[Cake] Wifi Memory limits in small platforms
Dave Taht
dave.taht at gmail.com
Thu Aug 22 14:56:06 EDT 2019
On Thu, Aug 22, 2019 at 11:23 AM Toke Høiland-Jørgensen <toke at redhat.com> wrote:
>
> Sebastian Gottschall <s.gottschall at newmedia-net.de> writes:
>
> > Am 22.08.2019 um 19:03 schrieb Dave Taht:
> >> Sebastian Gottschall <s.gottschall at newmedia-net.de> writes:
> >>
> >>> Am 22.08.2019 um 15:15 schrieb Dave Taht:
> >>>> It's very good to know how much folk have been struggling to keep
> >>>> things from OOMing on 32MB platforms. I'd like to hope that the
> >>>> unified memory management in cake (vs a collection of QoS qdiscs) and
> >>>> the new fq_codel for wifi stuff (cutting it down to 1 alloc from four)
> >>>> help, massively on this issue, but until today I was unaware of how
> >>>> much the field may have been patching things out.
> >>>>
> >>>> The default 32MB memory limits in fq_codel comes from the stressing
> >>>> about 10GigE networking from google. 4MB is limit in openwrt,
> >>>> which is suitable for ~1Gbit, and is sort of there due to 802.11ac's
> >>>> maximum (impossible to hit) of a txop that large.
> >> I did kind of conflate "qos + fq_codel" vs wifi in this message.
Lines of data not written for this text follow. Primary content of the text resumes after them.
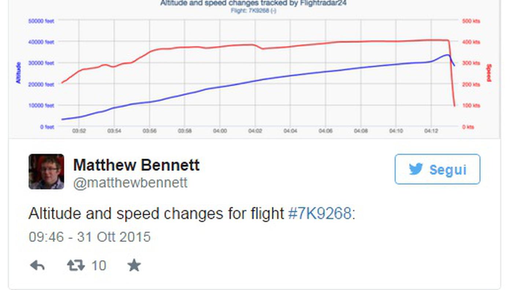The image size is (516, 290).
Task: Click the 04:00 time axis label
Action: point(220,131)
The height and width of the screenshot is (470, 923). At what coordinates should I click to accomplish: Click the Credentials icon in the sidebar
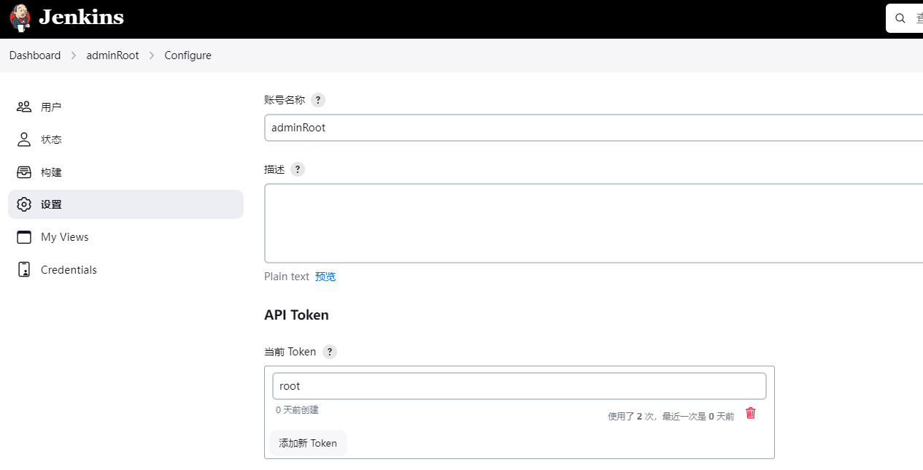tap(24, 269)
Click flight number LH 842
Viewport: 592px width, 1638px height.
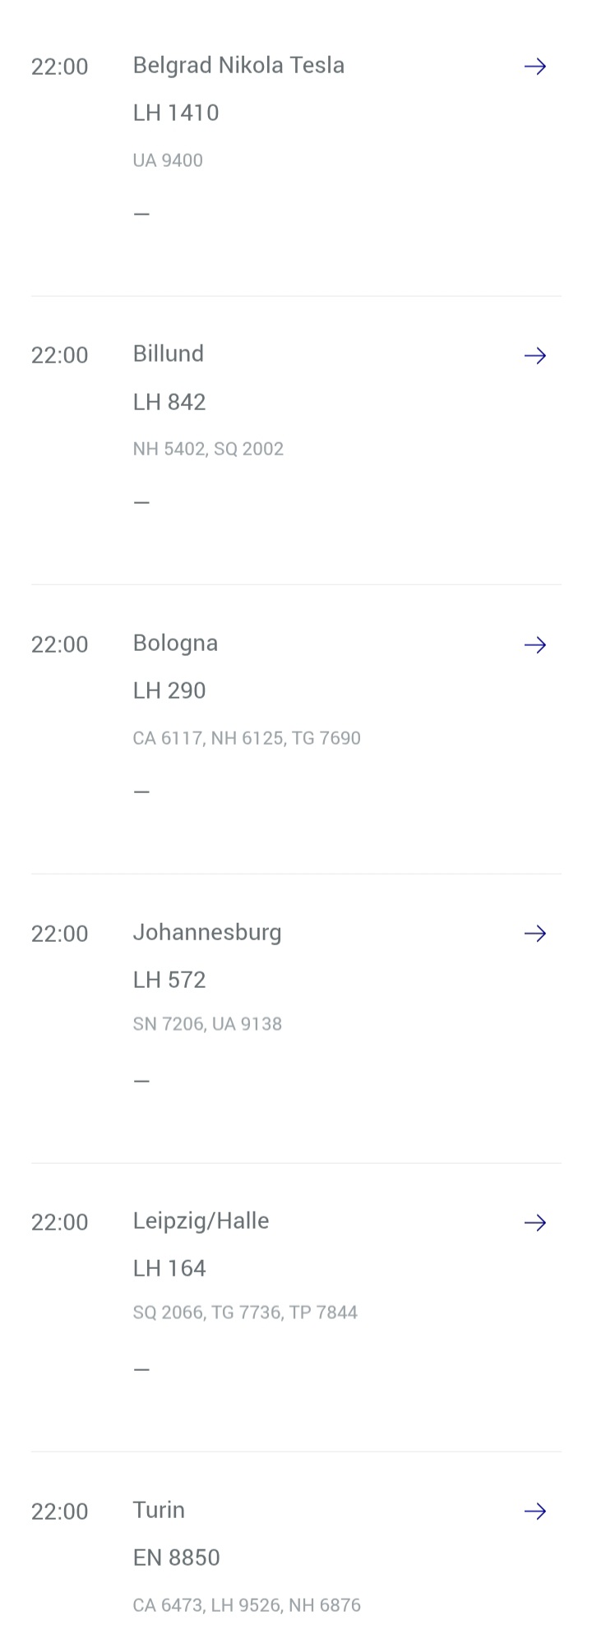pos(169,402)
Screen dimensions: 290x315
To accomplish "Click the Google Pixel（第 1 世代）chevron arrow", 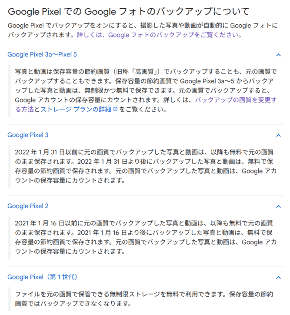I will 278,277.
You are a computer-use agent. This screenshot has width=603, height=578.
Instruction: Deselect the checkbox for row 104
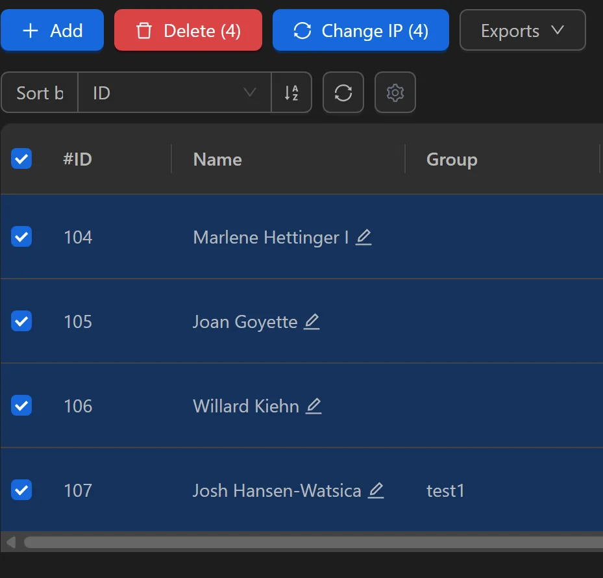tap(21, 237)
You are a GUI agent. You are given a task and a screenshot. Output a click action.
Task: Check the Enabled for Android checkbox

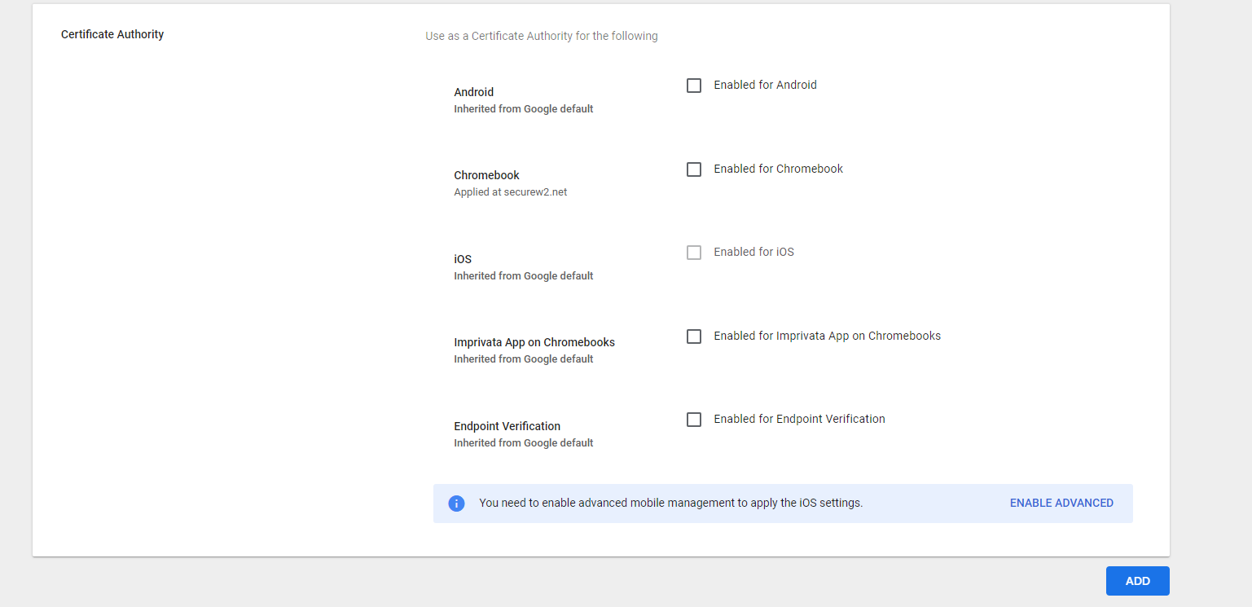tap(694, 86)
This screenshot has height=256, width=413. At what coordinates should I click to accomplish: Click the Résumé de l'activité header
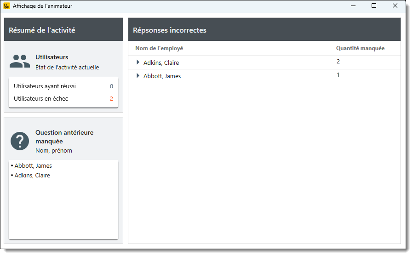42,30

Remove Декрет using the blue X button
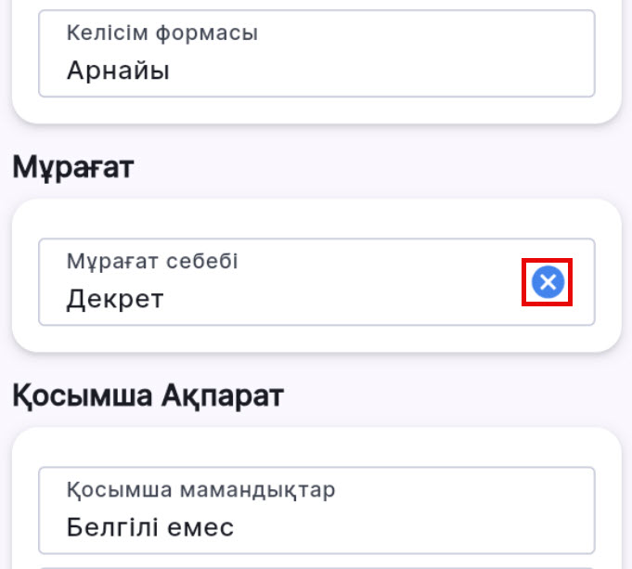click(x=548, y=282)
It
> >> looks like yer staying with me.
> >>
> >>>> Something as small as 256K is essentially about 128 full size packets
> >>>> (and often, acks from an ethernet device's rx ring eat 2k).
> >>> what i miss in mac80211 is the following option "fq_codel = off"
> >>> its essential and i will definitly work on a patch to deal with this
> >>> way for low memory 802.11n platforms.
> >> Well, it would be my hope that turning it off would A) not help that
> >> much on memory or cpu and B) show such a dramatic reduction in
> >> multi-station performance that you'd immediately turn it on again.
> > isnt it better to have a working platform with less performance than a
> > crashing platform with no performance?
> > i mean i can user older mac80211 versions without that issue on a
> > typical nanostation 2/5 which is often used just as CPE device
>
> So before the queueing patches to mac80211, the maximum packet queue
> size for ath9k was 3MB in total, or 2.2MB if only a single AC was used
> on the WiFi link (that's 128 packets in the driver + 1000 in the
> pfifo_fast qdisc * 2074 bytes for the truesize of a full-size packet).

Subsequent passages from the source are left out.